“If you see your neighbour’s house burning, do not point and laugh, because yours will be next”. These words of warning, shared by a foreign diplomat, summarise the importance of collaboration in the cyber sphere, said Gaurav Keerthi, Deputy Chief Executive (Development), Cyber Security Agency, Singapore.
Teamwork makes the dream work, and that’s no exception for protecting against cyber threats. Having channels of communication between nations allows them to tackle cross-border cyber attacks together, Keerthi shared at GovInsider’s AI x GOV panel on cyber diplomacy.
He discussed how Singapore is working with the international community to fortify cyber defences. Keerthi also shared how governments can build cyber capabilities even among non-IT skilled citizens by providing greater convenience and incentives.
International cyber cooperation
Why should governments work with one another on cybersecurity issues? A cyber threat, like a fire, will spread, shared Keerthi. If there’s a cybersecurity incident in another nation in Southeast Asia, “we have to lean forward and help each other”, he said.
When vulnerabilities emerge, it is now instinctive for Southeast Asian nations to pick up the phone and ask “are you seeing this too?”, Keerthi shared. Nations are building both regional and global agreements on cybersecurity, GovInsider reported.
On a worldwide level, Singapore chairs an Open Ended Working Group, an international team within the UN, to look at the use of information and communications. The hope is that this group will help implement international norms on responsible cyber behaviour.
For example, representatives from Singapore suggested nations practice for emergency situations. This includes making sure different countries know who to call when they require assistance or have valuable information, Keerthi explained.
Another example of collaboration is Singapore’s cyber labelling scheme, where IoT devices are given a sticker to rate them according to their level of cybersecurity protections. Finland and Singapore have agreed to recognise labels from each other, Keerthi shared.
This means that IoT manufacturers can apply for a labelling rating and have their product’s cybersecurity protections recognised in both countries, wrote Singapore’s Cyber Security Agency.
Cybersecurity and the average person
Keerthi discussed how citizens and public servants without significant IT training could play their part in cybersecurity. First, he shared that “you should not need to be a computer science student to operate a computer”.
When he first learned to drive, Keerthi had to learn the parts of a car engine, such as the carburetor.
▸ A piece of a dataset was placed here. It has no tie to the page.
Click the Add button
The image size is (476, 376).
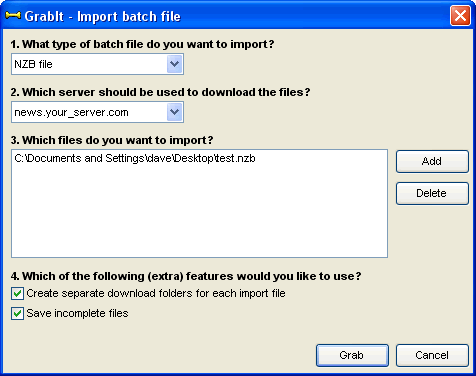pos(432,161)
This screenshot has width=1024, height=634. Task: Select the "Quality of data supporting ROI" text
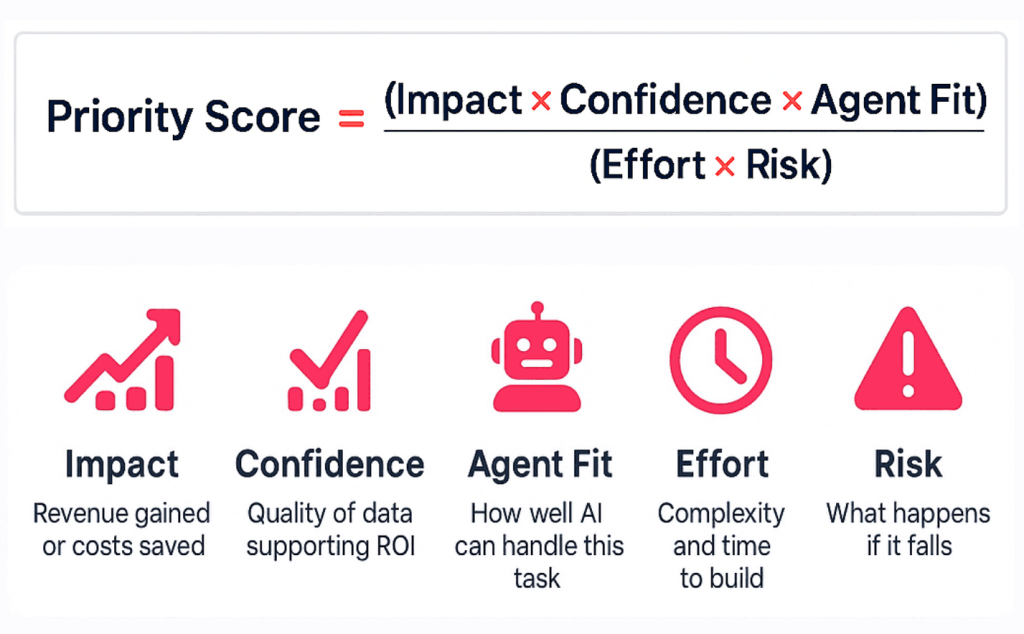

But today, drivers just need to know where the start button is, he said. This can be applied to cybersecurity, explaining that technology can make it easier for non-experts.
One example of how governments can develop cyber safety among citizens is through a mobile app where citizens can use biometrics to access government e-services, Keerthi shared.
Rather than having to remind citizens about two factor authentication and strong passwords, “it’s actually cheaper and more effective to just build an authentication platform for them”, Keerthi highlighted.
Defending Singapore includes small businesses and citizens – Singapore’s “uncles and aunties”, he shared. The government has a duty to provide “clean drinking water” in the form of reliable and clean internet access to its citizens, he highlighted.
Second, regulations can help ensure cyber safety, comparing cyber security tools with cars. Cars in the past were less safe than they are today, but then regulations required automobiles to be built with seatbelts.
Now automobile manufacturers have moved beyond seatbelts, and are developing new safety measures on their own, Keerthi continues. Cybersecurity tools have not yet reached this level of advancement, but the role of these regulations is something to keep in mind, he shared.
Third, he shared that market forces are a method of developing cybersecurity protections, without IT knowledge. The cyber labelling scheme mentioned previously is an example of this.
The “simple sticker” on IoT devices “immediately changes behaviour” among consumers as they can easily evaluate a product’s security, Keerthi said. But it also alters the behaviour of manufacturers as they will compete with each other to provide this improved security, he explained.
This is not a technology solution, but “understanding human behaviour, understanding dynamics of market competition, and trying to incentivise market competition in security”, he summarised.
To stop a spreading fire, people form a human chain to ferry water to the flames. Governments can similarly work together to stop cyber attacks, setting out cyber norms and instinctively sharing information with one another, to protect their citizens.